**Your instructions:** Copy all of the data below without altering a single line.

╔══

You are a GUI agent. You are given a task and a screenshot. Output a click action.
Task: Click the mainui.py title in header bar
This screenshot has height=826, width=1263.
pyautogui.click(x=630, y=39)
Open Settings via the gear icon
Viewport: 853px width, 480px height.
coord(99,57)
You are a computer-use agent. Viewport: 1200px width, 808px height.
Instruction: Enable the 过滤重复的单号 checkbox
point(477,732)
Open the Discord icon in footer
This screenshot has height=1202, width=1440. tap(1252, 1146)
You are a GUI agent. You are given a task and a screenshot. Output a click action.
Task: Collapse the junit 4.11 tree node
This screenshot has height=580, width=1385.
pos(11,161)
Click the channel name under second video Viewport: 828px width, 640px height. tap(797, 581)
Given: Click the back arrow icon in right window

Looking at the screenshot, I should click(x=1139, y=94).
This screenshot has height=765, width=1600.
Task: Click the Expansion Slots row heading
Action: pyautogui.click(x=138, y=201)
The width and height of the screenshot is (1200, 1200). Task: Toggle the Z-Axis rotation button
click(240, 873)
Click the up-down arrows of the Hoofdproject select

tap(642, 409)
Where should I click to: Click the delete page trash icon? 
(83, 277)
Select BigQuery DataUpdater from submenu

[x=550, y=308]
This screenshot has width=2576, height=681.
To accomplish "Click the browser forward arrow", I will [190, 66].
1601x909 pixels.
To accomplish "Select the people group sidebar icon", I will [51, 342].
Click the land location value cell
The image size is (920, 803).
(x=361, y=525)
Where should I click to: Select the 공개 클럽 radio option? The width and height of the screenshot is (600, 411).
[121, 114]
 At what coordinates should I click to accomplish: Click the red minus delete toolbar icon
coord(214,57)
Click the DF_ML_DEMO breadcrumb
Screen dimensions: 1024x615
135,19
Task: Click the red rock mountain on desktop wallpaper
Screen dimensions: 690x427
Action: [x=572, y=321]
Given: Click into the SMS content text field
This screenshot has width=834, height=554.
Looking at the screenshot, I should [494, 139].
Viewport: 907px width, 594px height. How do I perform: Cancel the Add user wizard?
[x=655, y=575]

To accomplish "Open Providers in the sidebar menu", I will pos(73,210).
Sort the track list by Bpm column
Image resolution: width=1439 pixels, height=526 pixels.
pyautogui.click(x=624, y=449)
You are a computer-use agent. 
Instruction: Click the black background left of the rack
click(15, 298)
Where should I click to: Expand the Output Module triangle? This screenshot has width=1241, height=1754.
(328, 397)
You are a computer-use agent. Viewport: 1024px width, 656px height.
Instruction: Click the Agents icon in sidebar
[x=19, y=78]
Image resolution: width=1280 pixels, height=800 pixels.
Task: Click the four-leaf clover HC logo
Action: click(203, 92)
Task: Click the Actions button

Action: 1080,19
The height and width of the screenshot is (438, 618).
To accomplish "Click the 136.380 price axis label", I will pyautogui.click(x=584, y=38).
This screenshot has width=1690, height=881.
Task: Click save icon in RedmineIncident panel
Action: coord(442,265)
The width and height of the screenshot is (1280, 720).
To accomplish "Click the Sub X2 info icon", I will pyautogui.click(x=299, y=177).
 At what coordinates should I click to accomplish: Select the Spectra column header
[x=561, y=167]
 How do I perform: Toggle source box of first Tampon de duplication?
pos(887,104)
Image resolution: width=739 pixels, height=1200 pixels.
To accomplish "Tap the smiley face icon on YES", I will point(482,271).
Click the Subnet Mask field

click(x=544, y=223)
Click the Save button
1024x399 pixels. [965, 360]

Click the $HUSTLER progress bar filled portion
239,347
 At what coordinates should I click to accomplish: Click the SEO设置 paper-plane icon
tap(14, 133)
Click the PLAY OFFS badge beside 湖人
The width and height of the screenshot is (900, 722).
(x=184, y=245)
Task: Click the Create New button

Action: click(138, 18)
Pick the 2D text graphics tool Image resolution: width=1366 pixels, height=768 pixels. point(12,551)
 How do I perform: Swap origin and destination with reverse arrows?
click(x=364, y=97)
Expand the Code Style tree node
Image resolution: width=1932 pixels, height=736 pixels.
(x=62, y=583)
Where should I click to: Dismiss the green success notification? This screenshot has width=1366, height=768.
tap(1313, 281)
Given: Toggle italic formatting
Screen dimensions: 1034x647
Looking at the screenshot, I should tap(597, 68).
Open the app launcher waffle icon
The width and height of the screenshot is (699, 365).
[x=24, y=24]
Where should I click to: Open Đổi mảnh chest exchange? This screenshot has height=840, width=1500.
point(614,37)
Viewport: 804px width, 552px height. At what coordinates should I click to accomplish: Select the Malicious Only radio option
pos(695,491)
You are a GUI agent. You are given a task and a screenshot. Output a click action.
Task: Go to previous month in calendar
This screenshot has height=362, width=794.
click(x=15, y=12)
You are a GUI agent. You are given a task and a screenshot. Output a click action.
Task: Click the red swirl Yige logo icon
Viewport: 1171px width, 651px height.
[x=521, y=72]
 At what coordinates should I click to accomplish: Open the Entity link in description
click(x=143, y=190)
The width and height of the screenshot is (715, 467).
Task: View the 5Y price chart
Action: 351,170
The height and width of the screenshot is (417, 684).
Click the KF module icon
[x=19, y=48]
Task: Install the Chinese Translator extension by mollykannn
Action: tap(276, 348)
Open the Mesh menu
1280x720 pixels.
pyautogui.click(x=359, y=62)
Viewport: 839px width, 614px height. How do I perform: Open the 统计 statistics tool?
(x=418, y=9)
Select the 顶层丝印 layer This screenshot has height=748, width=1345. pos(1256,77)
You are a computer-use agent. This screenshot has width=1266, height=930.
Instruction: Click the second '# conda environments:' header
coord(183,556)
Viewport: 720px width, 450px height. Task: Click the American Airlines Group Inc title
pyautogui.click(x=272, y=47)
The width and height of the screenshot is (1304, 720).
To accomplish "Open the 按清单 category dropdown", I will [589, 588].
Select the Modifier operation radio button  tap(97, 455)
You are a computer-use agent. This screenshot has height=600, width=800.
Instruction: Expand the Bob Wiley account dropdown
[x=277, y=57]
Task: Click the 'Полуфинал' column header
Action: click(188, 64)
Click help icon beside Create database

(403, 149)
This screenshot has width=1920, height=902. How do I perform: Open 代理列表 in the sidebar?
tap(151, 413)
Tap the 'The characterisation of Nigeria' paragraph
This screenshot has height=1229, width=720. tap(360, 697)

╚══

**Response:**
You are a GUI agent. You are given a task and a screenshot. Output a click action.
Task: Click the mainui.py title in header bar
This screenshot has height=826, width=1263.
pyautogui.click(x=630, y=39)
Open Settings via the gear icon
Viewport: 853px width, 480px height.
coord(99,57)
You are a computer-use agent. Viewport: 1200px width, 808px height.
Instruction: Enable the 过滤重复的单号 checkbox
point(477,732)
Open the Discord icon in footer
This screenshot has height=1202, width=1440. tap(1252, 1146)
You are a GUI agent. You are given a task and a screenshot. Output a click action.
Task: Collapse the junit 4.11 tree node
This screenshot has height=580, width=1385.
pos(11,161)
Click the channel name under second video Viewport: 828px width, 640px height. tap(797, 581)
Given: Click the back arrow icon in right window

Looking at the screenshot, I should click(x=1139, y=94).
This screenshot has height=765, width=1600.
Task: Click the Expansion Slots row heading
Action: pyautogui.click(x=138, y=201)
The width and height of the screenshot is (1200, 1200). Task: Toggle the Z-Axis rotation button
click(240, 873)
Click the up-down arrows of the Hoofdproject select

tap(642, 409)
Where should I click to: Click the delete page trash icon? 
(83, 277)
Select BigQuery DataUpdater from submenu

[x=550, y=308]
This screenshot has width=2576, height=681.
To accomplish "Click the browser forward arrow", I will [190, 66].
1601x909 pixels.
To accomplish "Select the people group sidebar icon", I will [51, 342].
Click the land location value cell
The image size is (920, 803).
(x=361, y=525)
Where should I click to: Select the 공개 클럽 radio option? The width and height of the screenshot is (600, 411).
[121, 114]
 At what coordinates should I click to accomplish: Click the red minus delete toolbar icon
coord(214,57)
Click the DF_ML_DEMO breadcrumb
Screen dimensions: 1024x615
135,19
Task: Click the red rock mountain on desktop wallpaper
Screen dimensions: 690x427
Action: [x=572, y=321]
Given: Click into the SMS content text field
This screenshot has width=834, height=554.
Looking at the screenshot, I should [494, 139].
Viewport: 907px width, 594px height. How do I perform: Cancel the Add user wizard?
[x=655, y=575]

To accomplish "Open Providers in the sidebar menu", I will pos(73,210).
Sort the track list by Bpm column
Image resolution: width=1439 pixels, height=526 pixels.
pyautogui.click(x=624, y=449)
You are a computer-use agent. 
Instruction: Click the black background left of the rack
click(15, 298)
Where should I click to: Expand the Output Module triangle? This screenshot has width=1241, height=1754.
(328, 397)
You are a computer-use agent. Viewport: 1024px width, 656px height.
Instruction: Click the Agents icon in sidebar
[x=19, y=78]
Image resolution: width=1280 pixels, height=800 pixels.
Task: Click the four-leaf clover HC logo
Action: click(203, 92)
Task: Click the Actions button

Action: 1080,19
The height and width of the screenshot is (438, 618).
To accomplish "Click the 136.380 price axis label", I will pyautogui.click(x=584, y=38).
This screenshot has width=1690, height=881.
Task: Click save icon in RedmineIncident panel
Action: coord(442,265)
The width and height of the screenshot is (1280, 720).
To accomplish "Click the Sub X2 info icon", I will pyautogui.click(x=299, y=177).
 At what coordinates should I click to accomplish: Select the Spectra column header
[x=561, y=167]
 How do I perform: Toggle source box of first Tampon de duplication?
pos(887,104)
Image resolution: width=739 pixels, height=1200 pixels.
To accomplish "Tap the smiley face icon on YES", I will point(482,271).
Click the Subnet Mask field

click(x=544, y=223)
Click the Save button
1024x399 pixels. [965, 360]

Click the $HUSTLER progress bar filled portion
239,347
 At what coordinates should I click to accomplish: Click the SEO设置 paper-plane icon
tap(14, 133)
Click the PLAY OFFS badge beside 湖人
The width and height of the screenshot is (900, 722).
(x=184, y=245)
Task: Click the Create New button

Action: click(138, 18)
Pick the 2D text graphics tool Image resolution: width=1366 pixels, height=768 pixels. point(12,551)
 How do I perform: Swap origin and destination with reverse arrows?
click(x=364, y=97)
Expand the Code Style tree node
Image resolution: width=1932 pixels, height=736 pixels.
(x=62, y=583)
Where should I click to: Dismiss the green success notification? This screenshot has width=1366, height=768.
tap(1313, 281)
Given: Toggle italic formatting
Screen dimensions: 1034x647
Looking at the screenshot, I should tap(597, 68).
Open the app launcher waffle icon
The width and height of the screenshot is (699, 365).
[x=24, y=24]
Where should I click to: Open Đổi mảnh chest exchange? This screenshot has height=840, width=1500.
point(614,37)
Viewport: 804px width, 552px height. At what coordinates should I click to accomplish: Select the Malicious Only radio option
pos(695,491)
You are a GUI agent. You are given a task and a screenshot. Output a click action.
Task: Go to previous month in calendar
This screenshot has height=362, width=794.
click(x=15, y=12)
You are a GUI agent. You are given a task and a screenshot. Output a click action.
Task: Click the red swirl Yige logo icon
Viewport: 1171px width, 651px height.
[x=521, y=72]
 At what coordinates should I click to accomplish: Open the Entity link in description
click(x=143, y=190)
The width and height of the screenshot is (715, 467).
Task: View the 5Y price chart
Action: 351,170
The height and width of the screenshot is (417, 684).
Click the KF module icon
[x=19, y=48]
Task: Install the Chinese Translator extension by mollykannn
Action: tap(276, 348)
Open the Mesh menu
1280x720 pixels.
pyautogui.click(x=359, y=62)
Viewport: 839px width, 614px height. How do I perform: Open the 统计 statistics tool?
(x=418, y=9)
Select the 顶层丝印 layer This screenshot has height=748, width=1345. pos(1256,77)
You are a computer-use agent. This screenshot has width=1266, height=930.
Instruction: Click the second '# conda environments:' header
coord(183,556)
Viewport: 720px width, 450px height. Task: Click the American Airlines Group Inc title
pyautogui.click(x=272, y=47)
The width and height of the screenshot is (1304, 720).
To accomplish "Open the 按清单 category dropdown", I will [589, 588].
Select the Modifier operation radio button  tap(97, 455)
You are a computer-use agent. This screenshot has height=600, width=800.
Instruction: Expand the Bob Wiley account dropdown
[x=277, y=57]
Task: Click the 'Полуфинал' column header
Action: click(188, 64)
Click help icon beside Create database

(403, 149)
This screenshot has width=1920, height=902. How do I perform: Open 代理列表 in the sidebar?
tap(151, 413)
Tap the 'The characterisation of Nigeria' paragraph
This screenshot has height=1229, width=720. tap(360, 697)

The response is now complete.